Directions for this task: Copy the records below, substituting "tag" for every "badge" and leaving everything else unchanged.

Supplied information:
+++++

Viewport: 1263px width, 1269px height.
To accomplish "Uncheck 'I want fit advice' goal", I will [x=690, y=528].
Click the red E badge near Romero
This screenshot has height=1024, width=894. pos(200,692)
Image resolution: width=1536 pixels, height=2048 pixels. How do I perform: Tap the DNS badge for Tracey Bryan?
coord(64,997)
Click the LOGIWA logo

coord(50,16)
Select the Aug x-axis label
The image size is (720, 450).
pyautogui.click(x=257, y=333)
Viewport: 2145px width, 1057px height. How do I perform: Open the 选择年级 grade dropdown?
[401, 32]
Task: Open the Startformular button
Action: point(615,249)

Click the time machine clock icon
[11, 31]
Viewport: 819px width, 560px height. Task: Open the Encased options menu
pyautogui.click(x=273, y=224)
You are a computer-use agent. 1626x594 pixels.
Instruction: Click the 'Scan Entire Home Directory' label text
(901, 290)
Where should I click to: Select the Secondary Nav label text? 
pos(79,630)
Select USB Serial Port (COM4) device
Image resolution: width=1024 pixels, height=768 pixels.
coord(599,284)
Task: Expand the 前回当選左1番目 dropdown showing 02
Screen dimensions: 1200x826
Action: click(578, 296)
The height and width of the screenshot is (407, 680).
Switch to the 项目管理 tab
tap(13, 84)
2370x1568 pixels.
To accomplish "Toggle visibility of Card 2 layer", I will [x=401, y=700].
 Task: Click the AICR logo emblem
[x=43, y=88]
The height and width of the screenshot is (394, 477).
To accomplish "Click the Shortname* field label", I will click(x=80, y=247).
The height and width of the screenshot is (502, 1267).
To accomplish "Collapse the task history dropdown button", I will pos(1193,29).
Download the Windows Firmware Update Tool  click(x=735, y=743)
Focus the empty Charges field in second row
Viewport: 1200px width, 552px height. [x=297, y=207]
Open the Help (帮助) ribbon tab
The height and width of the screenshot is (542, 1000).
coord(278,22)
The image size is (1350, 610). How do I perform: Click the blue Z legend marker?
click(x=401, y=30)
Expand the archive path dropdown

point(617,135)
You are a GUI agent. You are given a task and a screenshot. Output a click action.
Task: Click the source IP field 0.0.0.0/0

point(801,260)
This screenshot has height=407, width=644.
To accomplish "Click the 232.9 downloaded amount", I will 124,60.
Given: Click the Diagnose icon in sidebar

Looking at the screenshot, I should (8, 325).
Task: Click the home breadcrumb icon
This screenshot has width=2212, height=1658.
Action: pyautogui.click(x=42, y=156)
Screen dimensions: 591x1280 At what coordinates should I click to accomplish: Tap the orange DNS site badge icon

+++++

Solution to this task:
Viewport: 1263px width, 1269px height.
To accomplish "Uncheck 'I want fit advice' goal", I will [x=690, y=528].
Click the red E tag near Romero
This screenshot has height=1024, width=894. pos(200,692)
Image resolution: width=1536 pixels, height=2048 pixels. How do I perform: Tap the DNS tag for Tracey Bryan?
coord(64,997)
Click the LOGIWA logo

coord(50,16)
Select the Aug x-axis label
The image size is (720, 450).
pyautogui.click(x=257, y=333)
Viewport: 2145px width, 1057px height. How do I perform: Open the 选择年级 grade dropdown?
[401, 32]
Task: Open the Startformular button
Action: point(615,249)

Click the time machine clock icon
[11, 31]
Viewport: 819px width, 560px height. Task: Open the Encased options menu
pyautogui.click(x=273, y=224)
You are a computer-use agent. 1626x594 pixels.
Instruction: Click the 'Scan Entire Home Directory' label text
(901, 290)
Where should I click to: Select the Secondary Nav label text? 
pos(79,630)
Select USB Serial Port (COM4) device
Image resolution: width=1024 pixels, height=768 pixels.
coord(599,284)
Task: Expand the 前回当選左1番目 dropdown showing 02
Screen dimensions: 1200x826
Action: click(578, 296)
The height and width of the screenshot is (407, 680).
Switch to the 项目管理 tab
tap(13, 84)
2370x1568 pixels.
To accomplish "Toggle visibility of Card 2 layer", I will [x=401, y=700].
 Task: Click the AICR logo emblem
[x=43, y=88]
The height and width of the screenshot is (394, 477).
To accomplish "Click the Shortname* field label", I will click(x=80, y=247).
The height and width of the screenshot is (502, 1267).
To accomplish "Collapse the task history dropdown button", I will pos(1193,29).
Download the Windows Firmware Update Tool  click(x=735, y=743)
Focus the empty Charges field in second row
Viewport: 1200px width, 552px height. [x=297, y=207]
Open the Help (帮助) ribbon tab
The height and width of the screenshot is (542, 1000).
coord(278,22)
The image size is (1350, 610). How do I perform: Click the blue Z legend marker?
click(x=401, y=30)
Expand the archive path dropdown

point(617,135)
You are a GUI agent. You are given a task and a screenshot. Output a click action.
Task: Click the source IP field 0.0.0.0/0

point(801,260)
This screenshot has height=407, width=644.
To accomplish "Click the 232.9 downloaded amount", I will 124,60.
Given: Click the Diagnose icon in sidebar

Looking at the screenshot, I should (8, 325).
Task: Click the home breadcrumb icon
This screenshot has width=2212, height=1658.
Action: pyautogui.click(x=42, y=156)
Screen dimensions: 591x1280 At what coordinates should I click to accomplish: Tap the orange DNS site tag icon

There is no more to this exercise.